Question

how do i find the derivative of:

Y=x^3 tan^2 x

Answer 1

you have a function times a function so you have to use the product rule

Answer 2

so we have y'=[x^3]'(tanx)^2+x^3[(tanx)^2]'

Answer 3

(x^3)'=3x^2 using power rule

Answer 4

we have [(tanx)^2]'=2(tanx)*[secx]^2 using chain rule

Answer 5

thank you so much

Answer 6

np

Answer 7

\[3x^2(\tan^2x)+x^3(1/\cos^2x)\]

Answer 8

thank you

Answer 9

anytime :)

Answer 10

That's not right mmonish91

Answer 11

we know the equation is uv' + u'v, so take the following:
- u = x^3
- u' = 3x^2
- v = tan^2x
- v' = 2 tanx sec^2x

so:

y' = uv' + u'v
= (x^3)(2tanxsec^2x) + (3x^2)(tan^2x)

Answer 12

^_^ simply as that.

Answer 13

simple*

Answer 14

@myinninaya please do explain

Answer 15

mmonish dear, you started correctly, but didn't get d/dx tan^2x right.

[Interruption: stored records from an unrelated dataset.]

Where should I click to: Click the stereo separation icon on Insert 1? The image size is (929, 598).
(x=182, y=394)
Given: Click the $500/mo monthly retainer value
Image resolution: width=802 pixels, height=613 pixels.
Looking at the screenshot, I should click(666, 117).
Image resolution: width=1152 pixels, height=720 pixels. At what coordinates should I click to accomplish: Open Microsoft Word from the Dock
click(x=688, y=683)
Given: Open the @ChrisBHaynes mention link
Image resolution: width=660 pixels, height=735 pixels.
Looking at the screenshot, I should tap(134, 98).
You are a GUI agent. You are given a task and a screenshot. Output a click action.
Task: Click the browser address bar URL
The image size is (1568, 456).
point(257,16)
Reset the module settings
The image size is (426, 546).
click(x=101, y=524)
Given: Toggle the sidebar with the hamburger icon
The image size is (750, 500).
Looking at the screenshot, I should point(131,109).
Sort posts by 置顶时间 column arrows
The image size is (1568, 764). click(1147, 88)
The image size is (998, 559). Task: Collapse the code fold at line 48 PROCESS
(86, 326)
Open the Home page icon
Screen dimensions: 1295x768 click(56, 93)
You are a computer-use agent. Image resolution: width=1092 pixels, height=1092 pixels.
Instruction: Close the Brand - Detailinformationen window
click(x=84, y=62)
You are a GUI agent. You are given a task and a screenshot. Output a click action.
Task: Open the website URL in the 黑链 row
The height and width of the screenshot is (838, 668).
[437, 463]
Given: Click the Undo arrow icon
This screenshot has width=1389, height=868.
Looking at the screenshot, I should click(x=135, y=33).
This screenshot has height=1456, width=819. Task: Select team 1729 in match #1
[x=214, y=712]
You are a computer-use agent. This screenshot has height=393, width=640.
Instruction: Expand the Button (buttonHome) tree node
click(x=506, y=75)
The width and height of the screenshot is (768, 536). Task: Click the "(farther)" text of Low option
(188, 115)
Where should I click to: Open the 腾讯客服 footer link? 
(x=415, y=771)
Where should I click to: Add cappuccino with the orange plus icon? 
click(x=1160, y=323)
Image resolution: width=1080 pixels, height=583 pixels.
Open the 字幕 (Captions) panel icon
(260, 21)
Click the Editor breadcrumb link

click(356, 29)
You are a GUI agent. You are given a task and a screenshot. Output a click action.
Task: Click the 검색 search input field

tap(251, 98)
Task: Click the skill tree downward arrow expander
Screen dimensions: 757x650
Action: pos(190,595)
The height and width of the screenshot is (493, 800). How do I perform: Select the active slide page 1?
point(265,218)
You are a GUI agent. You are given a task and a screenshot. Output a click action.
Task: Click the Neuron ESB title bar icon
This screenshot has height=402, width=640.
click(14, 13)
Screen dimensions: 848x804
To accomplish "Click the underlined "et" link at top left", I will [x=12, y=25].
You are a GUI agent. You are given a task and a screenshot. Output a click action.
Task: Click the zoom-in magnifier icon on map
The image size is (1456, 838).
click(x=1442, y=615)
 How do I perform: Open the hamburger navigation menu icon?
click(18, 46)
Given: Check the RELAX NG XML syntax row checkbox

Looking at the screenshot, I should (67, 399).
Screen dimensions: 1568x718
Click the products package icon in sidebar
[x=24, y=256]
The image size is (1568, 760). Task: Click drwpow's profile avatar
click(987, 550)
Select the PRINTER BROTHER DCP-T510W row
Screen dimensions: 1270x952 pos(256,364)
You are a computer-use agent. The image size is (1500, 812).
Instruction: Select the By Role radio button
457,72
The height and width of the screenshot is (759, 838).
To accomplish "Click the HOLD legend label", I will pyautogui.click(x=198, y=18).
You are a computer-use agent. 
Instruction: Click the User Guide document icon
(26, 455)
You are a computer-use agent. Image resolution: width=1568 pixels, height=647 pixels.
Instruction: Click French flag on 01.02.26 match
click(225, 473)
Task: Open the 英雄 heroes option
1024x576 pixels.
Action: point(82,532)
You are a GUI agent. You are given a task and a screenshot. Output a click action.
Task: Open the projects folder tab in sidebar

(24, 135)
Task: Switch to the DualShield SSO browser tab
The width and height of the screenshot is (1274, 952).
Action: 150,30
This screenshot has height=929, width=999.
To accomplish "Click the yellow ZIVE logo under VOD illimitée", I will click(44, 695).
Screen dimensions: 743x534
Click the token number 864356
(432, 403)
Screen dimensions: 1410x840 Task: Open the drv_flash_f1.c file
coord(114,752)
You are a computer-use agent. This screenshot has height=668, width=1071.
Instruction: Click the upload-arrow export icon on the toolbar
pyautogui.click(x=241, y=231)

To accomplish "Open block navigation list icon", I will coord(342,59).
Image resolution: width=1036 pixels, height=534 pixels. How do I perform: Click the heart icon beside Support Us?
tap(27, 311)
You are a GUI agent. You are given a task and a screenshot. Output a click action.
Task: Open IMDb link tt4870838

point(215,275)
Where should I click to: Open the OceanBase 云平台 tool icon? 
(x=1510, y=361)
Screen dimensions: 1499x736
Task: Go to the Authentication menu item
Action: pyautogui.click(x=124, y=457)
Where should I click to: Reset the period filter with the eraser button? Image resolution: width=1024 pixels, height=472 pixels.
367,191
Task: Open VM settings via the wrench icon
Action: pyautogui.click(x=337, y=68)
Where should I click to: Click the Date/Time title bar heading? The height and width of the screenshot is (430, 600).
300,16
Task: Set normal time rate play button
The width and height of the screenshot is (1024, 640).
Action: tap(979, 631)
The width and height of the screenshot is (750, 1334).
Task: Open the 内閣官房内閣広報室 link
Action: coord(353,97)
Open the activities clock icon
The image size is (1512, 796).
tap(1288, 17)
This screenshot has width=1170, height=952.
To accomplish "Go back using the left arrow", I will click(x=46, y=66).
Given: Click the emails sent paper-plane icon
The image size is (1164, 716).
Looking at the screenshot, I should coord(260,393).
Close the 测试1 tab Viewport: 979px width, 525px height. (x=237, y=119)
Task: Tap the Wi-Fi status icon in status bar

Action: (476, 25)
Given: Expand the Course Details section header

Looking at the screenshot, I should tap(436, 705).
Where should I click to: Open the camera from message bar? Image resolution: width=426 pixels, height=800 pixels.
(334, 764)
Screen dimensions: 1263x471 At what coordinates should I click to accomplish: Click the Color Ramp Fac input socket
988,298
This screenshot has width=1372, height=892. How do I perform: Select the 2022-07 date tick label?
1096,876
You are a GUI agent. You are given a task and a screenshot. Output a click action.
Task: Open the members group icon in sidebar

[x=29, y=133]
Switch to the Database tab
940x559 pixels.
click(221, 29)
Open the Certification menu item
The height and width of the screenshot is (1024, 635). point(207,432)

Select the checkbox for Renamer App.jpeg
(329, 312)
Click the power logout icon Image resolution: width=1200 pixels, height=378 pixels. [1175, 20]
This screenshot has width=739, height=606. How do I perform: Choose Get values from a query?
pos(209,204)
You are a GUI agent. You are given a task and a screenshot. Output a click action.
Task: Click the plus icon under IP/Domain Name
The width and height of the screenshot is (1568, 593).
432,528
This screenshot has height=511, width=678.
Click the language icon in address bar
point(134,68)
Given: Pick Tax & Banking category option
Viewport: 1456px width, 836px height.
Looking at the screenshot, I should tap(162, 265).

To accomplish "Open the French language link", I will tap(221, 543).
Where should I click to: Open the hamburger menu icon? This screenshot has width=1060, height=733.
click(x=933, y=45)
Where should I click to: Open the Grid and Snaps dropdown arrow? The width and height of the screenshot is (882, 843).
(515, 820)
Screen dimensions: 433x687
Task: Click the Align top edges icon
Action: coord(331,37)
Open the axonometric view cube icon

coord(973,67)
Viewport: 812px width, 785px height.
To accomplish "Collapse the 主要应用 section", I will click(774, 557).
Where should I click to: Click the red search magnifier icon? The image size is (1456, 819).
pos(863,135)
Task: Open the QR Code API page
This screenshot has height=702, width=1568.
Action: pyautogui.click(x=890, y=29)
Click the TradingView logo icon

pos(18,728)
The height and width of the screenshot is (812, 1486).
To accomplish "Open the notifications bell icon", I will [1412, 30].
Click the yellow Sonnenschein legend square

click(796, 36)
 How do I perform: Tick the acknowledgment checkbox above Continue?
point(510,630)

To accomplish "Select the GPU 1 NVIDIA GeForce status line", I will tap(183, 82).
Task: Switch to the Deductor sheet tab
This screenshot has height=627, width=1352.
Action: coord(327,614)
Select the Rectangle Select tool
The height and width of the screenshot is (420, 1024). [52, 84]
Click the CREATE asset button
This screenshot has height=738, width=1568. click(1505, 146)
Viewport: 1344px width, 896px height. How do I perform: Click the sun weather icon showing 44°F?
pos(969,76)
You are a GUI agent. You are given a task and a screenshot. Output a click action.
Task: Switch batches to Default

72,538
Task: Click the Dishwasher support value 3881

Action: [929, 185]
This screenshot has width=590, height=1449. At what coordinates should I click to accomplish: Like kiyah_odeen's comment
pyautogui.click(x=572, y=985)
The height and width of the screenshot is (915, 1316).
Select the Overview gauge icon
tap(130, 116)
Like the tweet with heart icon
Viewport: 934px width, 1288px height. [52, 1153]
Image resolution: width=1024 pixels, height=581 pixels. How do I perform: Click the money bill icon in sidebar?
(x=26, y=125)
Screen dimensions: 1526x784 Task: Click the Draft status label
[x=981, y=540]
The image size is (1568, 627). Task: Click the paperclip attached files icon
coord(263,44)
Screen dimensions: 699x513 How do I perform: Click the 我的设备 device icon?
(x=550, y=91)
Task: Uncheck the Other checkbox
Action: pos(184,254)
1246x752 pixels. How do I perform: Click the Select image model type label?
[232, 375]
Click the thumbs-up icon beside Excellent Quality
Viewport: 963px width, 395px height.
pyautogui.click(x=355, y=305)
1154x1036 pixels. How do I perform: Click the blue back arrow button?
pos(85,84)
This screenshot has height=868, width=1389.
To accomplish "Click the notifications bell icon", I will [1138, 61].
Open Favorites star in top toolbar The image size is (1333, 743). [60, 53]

the derivative of tanx = sec^2x , but in this case the derivative of:

(tanx)^ 2 = 2.(tanx)(sec^2x) ; you multiply the power first then subtract it, then you derive tanx. (power rule) ^_^

a^ u = u(a)(u') <-- rule :)

Answer 16

i see...i left out the 2 for tan^2
mah bad

Answer 17

a^ u = u(a)^u-1 (u') , sorry lol

Answer 18

no problem, we all make mistakes ^_^

Answer 19

i don't really work with sec so my professor said we could leave it in sin or cos format

Answer 20

but you must know the derivative of tanx = sec^2x

while the derivative of secx = secxtanx :)

Answer 21

which is same as 1/cos^2x

Answer 22

but I see what you mean :), u left it in cos, it's alright

Answer 23

yes, true :)

Answer 24

thank you guys!! ^.^

Answer 25

you are most welcome sindy ^_^ glad you understood it

Answer 26

yes i did understand :D ..